Current Exhibition

Opened
January 25, 2020
Closes
June 14, 2020
Location
In the Gold Gallery, Floor 2L

During the nineteenth century, the experience of viewing artwork was very different from that found in most museum and gallery installations today.

In the United States, entrepreneurs would set up showplaces where a major painting would be set within a room or small alcove, with curtains draped on both sides to emphasize the theatricality of the setting. It was an atmosphere meant to inspire both awe and appreciation for the virtuosic talents of the artist, while also creating an intimate viewing relationship with the painting. Admission would be a nickel or a dime. Thousands flocked to these events which were held all over the country.

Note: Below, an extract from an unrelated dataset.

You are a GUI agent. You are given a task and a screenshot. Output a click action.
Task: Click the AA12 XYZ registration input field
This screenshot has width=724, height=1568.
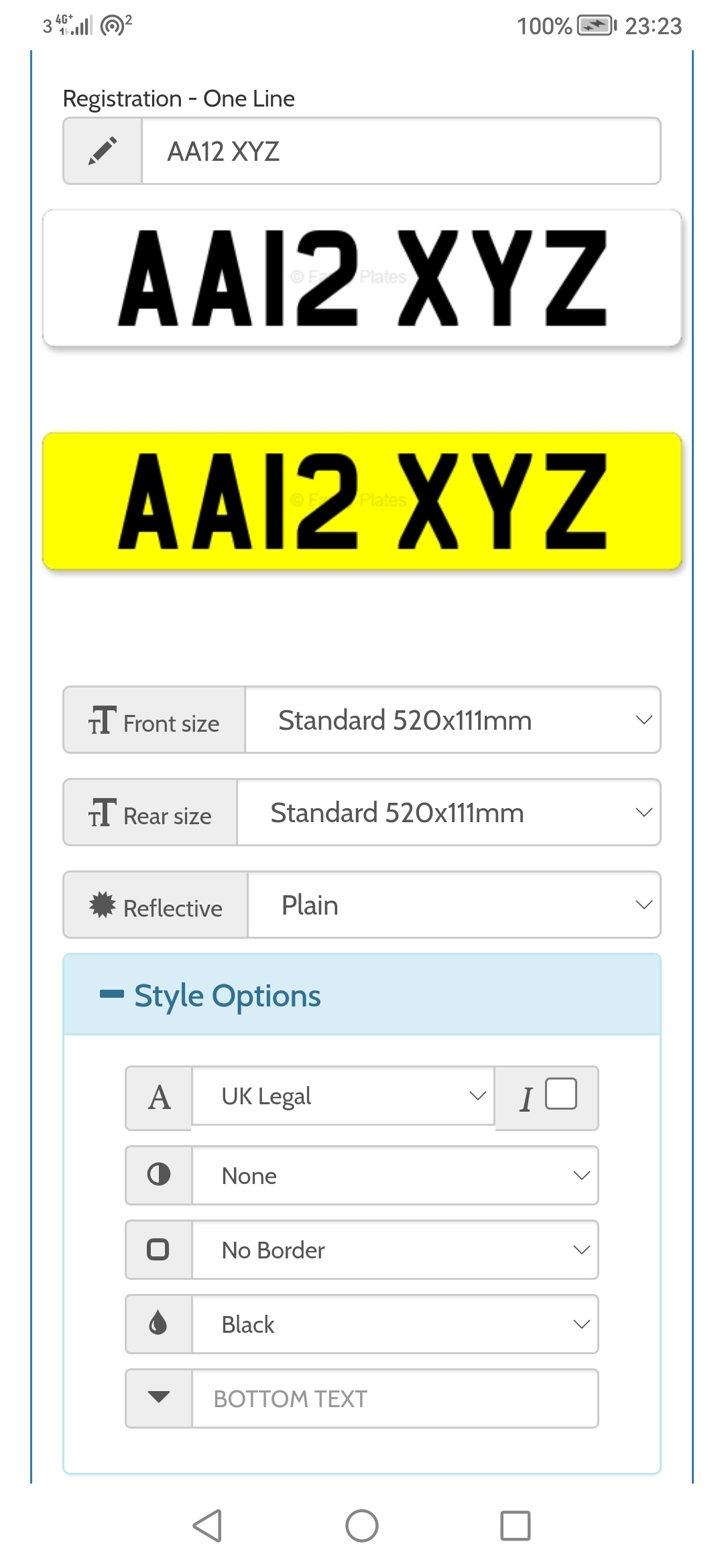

This experiential presentation was capable of transporting a viewer at a time before most cities could offer a museum venue, and the idea of staging art in a gallery space became increasingly significant. In turn, the emphasis on making unique experiences for the viewer influenced both what subjects and which artists rose in popularity. Landscapes and still lifes were ideal subjects for staging—one grandiose, the other intimate.

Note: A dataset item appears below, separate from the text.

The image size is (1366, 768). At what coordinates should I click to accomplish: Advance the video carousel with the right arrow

Staging Art looks at how American entrepreneurs orchestrated the act of seeing for viewers. The exhibition can be contrasted with the salon-style presentation prevalent in Europe at the time, where shows of work by the academy presented paintings hung from floor to ceiling, as can be seen in our first-floor permanent collection gallery.

 

This exhibition was curated by Nancy E. Green, the Gale and Ira Drukier Curator of European and American Art, Prints & Drawings, 1800–1945, at the Johnson, and supported in part by the Donald and Maria Cox Exhibition Endowment.